Tampaknya, proses pembangunan pabrik semen itu sudah hampir final. Jika pabrik ini jadi dibangun, tentu ini, untuk kedua kalinya, Pemkab Matim ‘menjual’ ‘kuni agu kalo’. Tanah masyarakat kita akan dikelola pihak lain dan pemilik tanahnya harus direlokasi.
Jika pabrik tersebut beroperasi selama 50 tahun lebih, masyarakat tidak perlu bermimpi untuk kembali lagi ke “Yerusalem’ lama mereka. Nostalgia mereka akan sirna. Tidak akan ada lagi cerita tentang kampung Luwuk dan Lingko Lolok.
Kepada mereka, telah disediakan ‘tanah terjanji’ baru, di tempat yang sangat asing bagi mereka. Tanah itu mungkin bukan milik mereka. Syukur jika tanah tersebut diserahkan secara ikhlas oleh kampung di sekitarnya. Namun, sejarah kelam selalu mencatat bahwa seiring dengan peningkatan jumlah penduduk, pemilik tanah, suatu saat, akan mengklaim tanah tersebut.

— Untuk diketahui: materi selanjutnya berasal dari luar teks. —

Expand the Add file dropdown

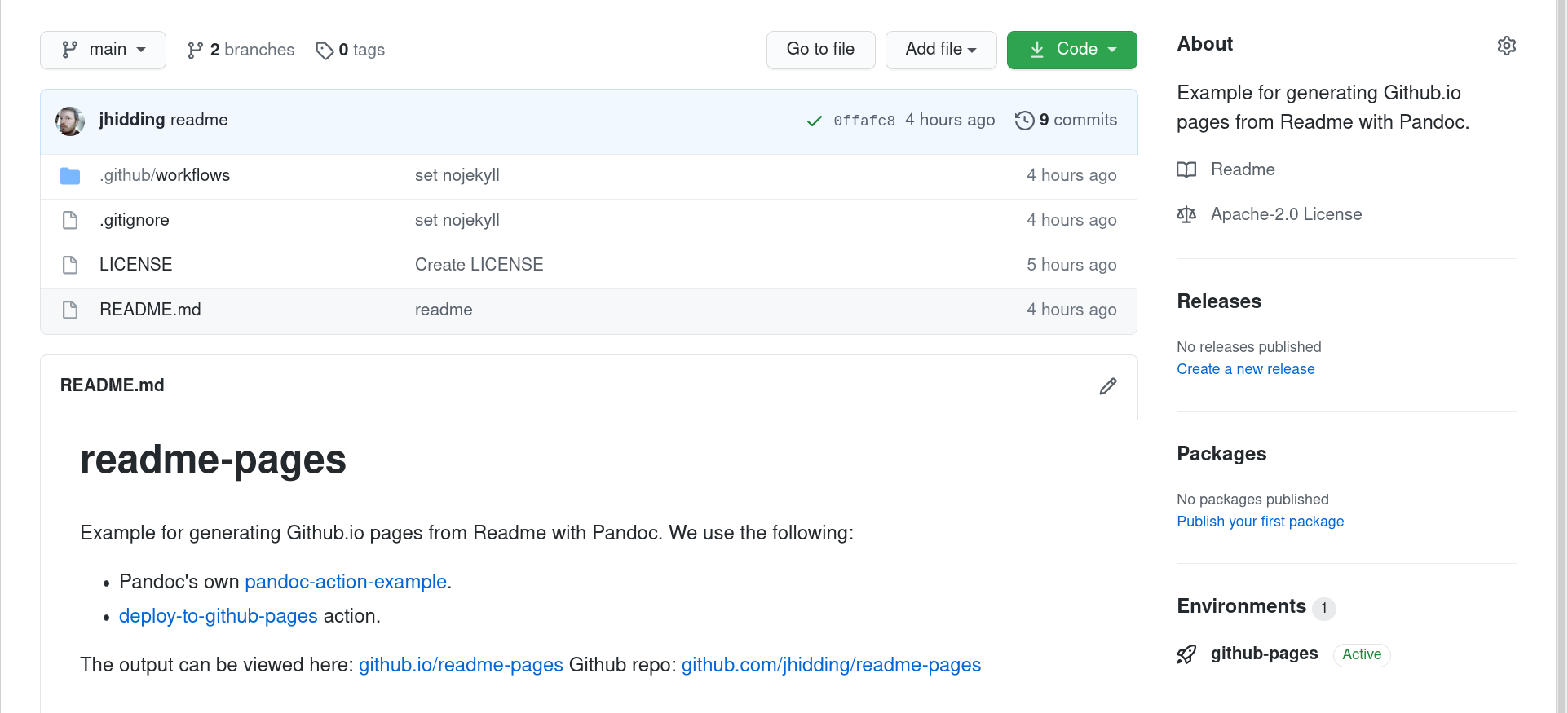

Lalu, kemanakah mereka harus pergi? Apakah mereka harus memanggil Pemkab Matim untuk mencari tanah baru lagi buat mereka atau video call perusahaan agar mengembalikan mereka ke lokasi bekas pabrik?
Menurut saya, tanah Matim terlalu kaya. Tinggal saja Pemkab menampingi masyarakat agar tanah yang dimiliki bisa diberdayakan untuk menanam berbagai jenis tanaman pertanian dan usaha-usaha pertanian, perkebunan, kelautan, dan mengembangkan pariwisata, yang terkesan masih perawan.

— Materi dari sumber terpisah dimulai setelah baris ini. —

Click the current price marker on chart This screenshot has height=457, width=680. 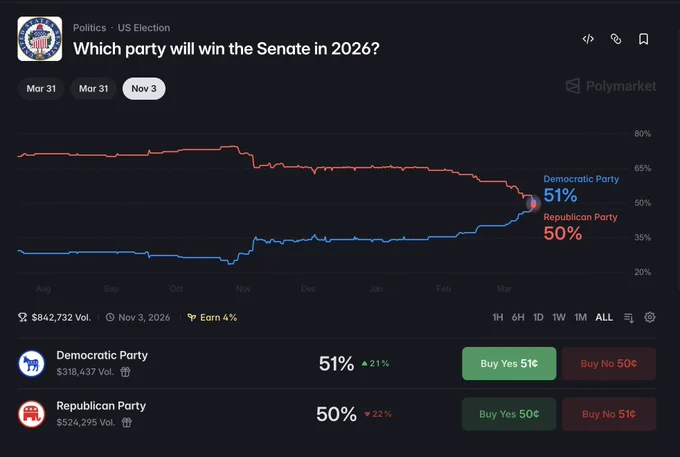pos(533,203)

Cukup sudah mengandalkan pabrik atau tambang, yang disertai dengan mimpi untuk meningkatkan ekonomi masyarakat Matim, mengurangi pengangguran dan mengembangkan usaha-usaha ekonomi produktif di sekitar kawasan tambang atau pabrik.
Cukup sudah ‘menggadaikan ’tanah kita kepada pabrik atau perusahaan apa saja yang mengumbar janji-janji manisnya. Itu tidak akan mungkin terjadi 100%. Itu cuma rayuan ‘surgawi’ untuk memuluskan rencanamya. Sebab, tidak ada perusahaan (besar) yang membangun usahanya tanpa profit.
Demi mencapai keuntungan, sebuah perusahaan melakukan berbagai cara dn upaya, termasuk menghancurkan sebuah sistem peradaban kemasyarakatan, untuk menggapainya.